[What you have to do]
Find each line in the items below that contains the string "screenshot", and copy those lines out.

[Input data]
_____
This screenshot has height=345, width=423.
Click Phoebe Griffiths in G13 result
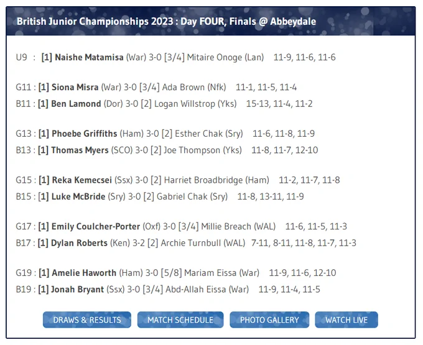click(84, 134)
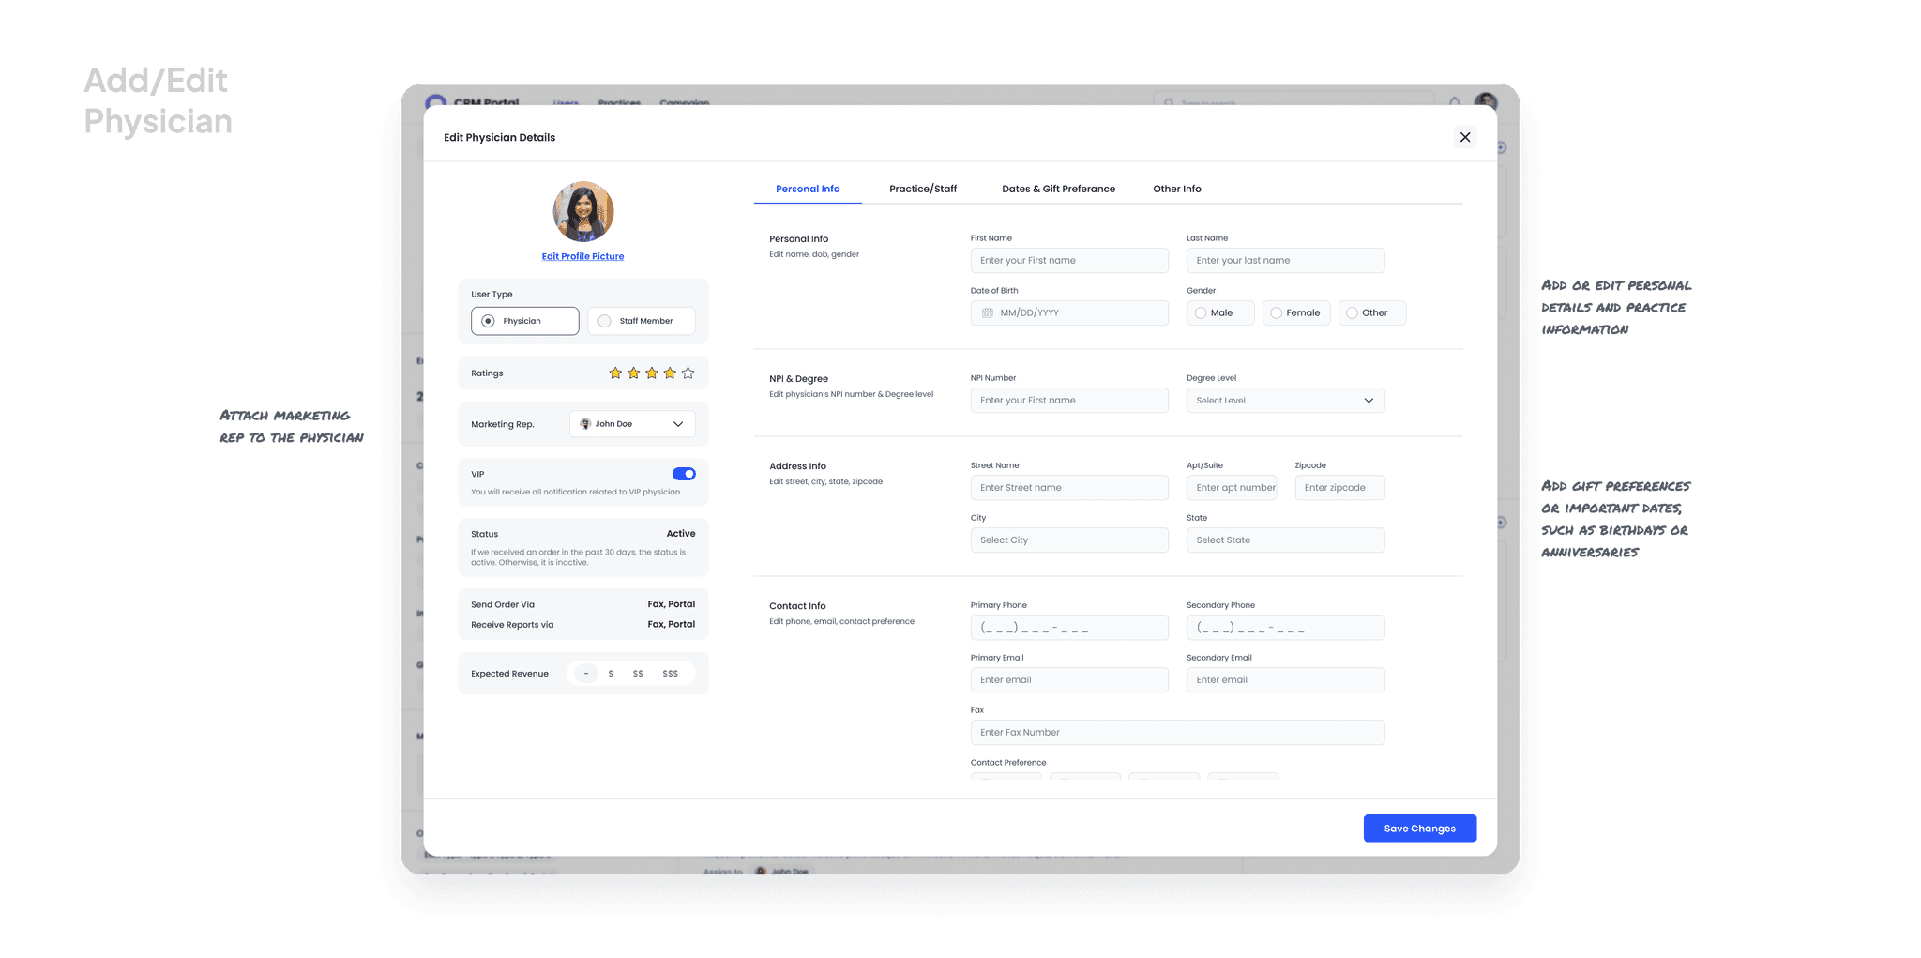Open the Degree Level dropdown
This screenshot has width=1921, height=958.
[1285, 400]
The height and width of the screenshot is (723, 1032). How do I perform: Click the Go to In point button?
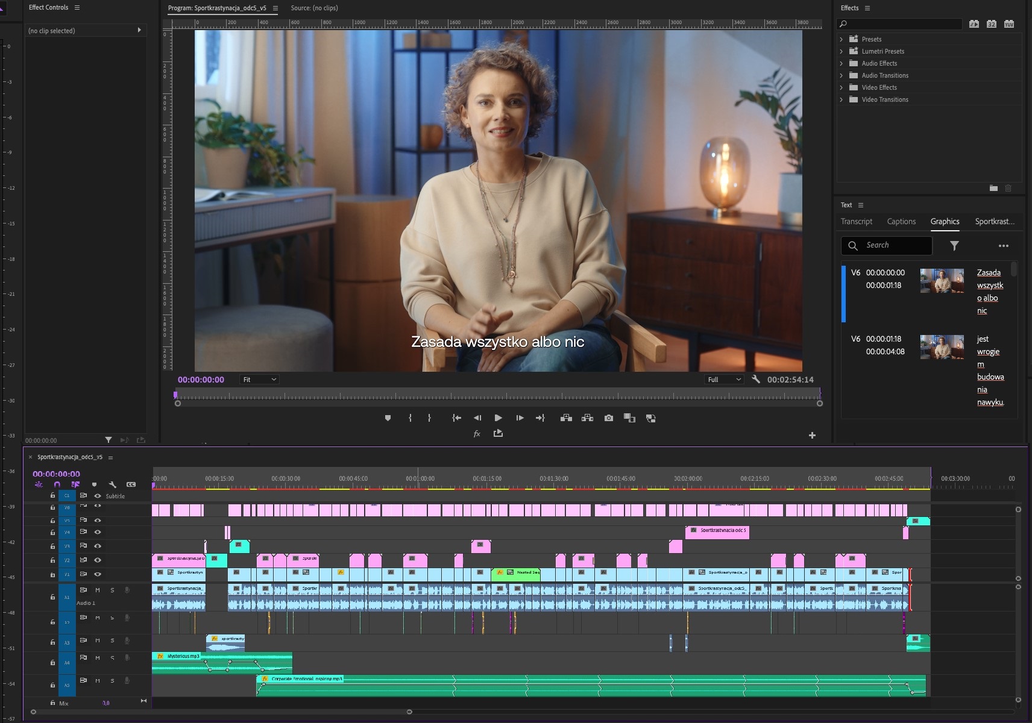[456, 418]
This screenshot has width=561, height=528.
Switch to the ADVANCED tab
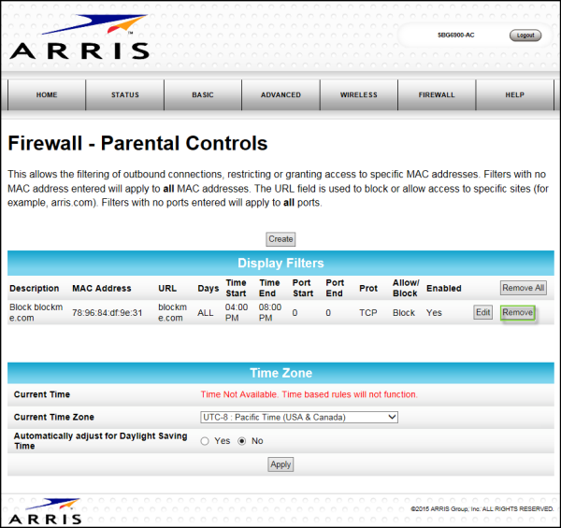click(281, 95)
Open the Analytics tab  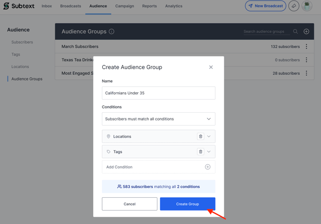click(x=173, y=6)
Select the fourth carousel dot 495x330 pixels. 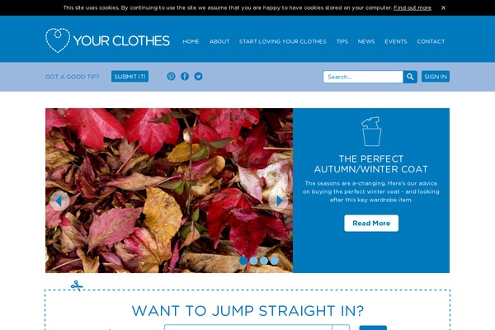(x=275, y=261)
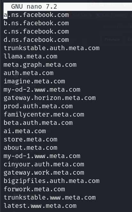Select the bigzipfiles.auth.meta.com line
132x212 pixels.
pyautogui.click(x=51, y=181)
_____
[Answer to this exercise]
This screenshot has height=345, width=423.
This screenshot has width=1921, height=958.
The height and width of the screenshot is (723, 1032). How do I perform: Click the Go to In point button?
This screenshot has width=561, height=528.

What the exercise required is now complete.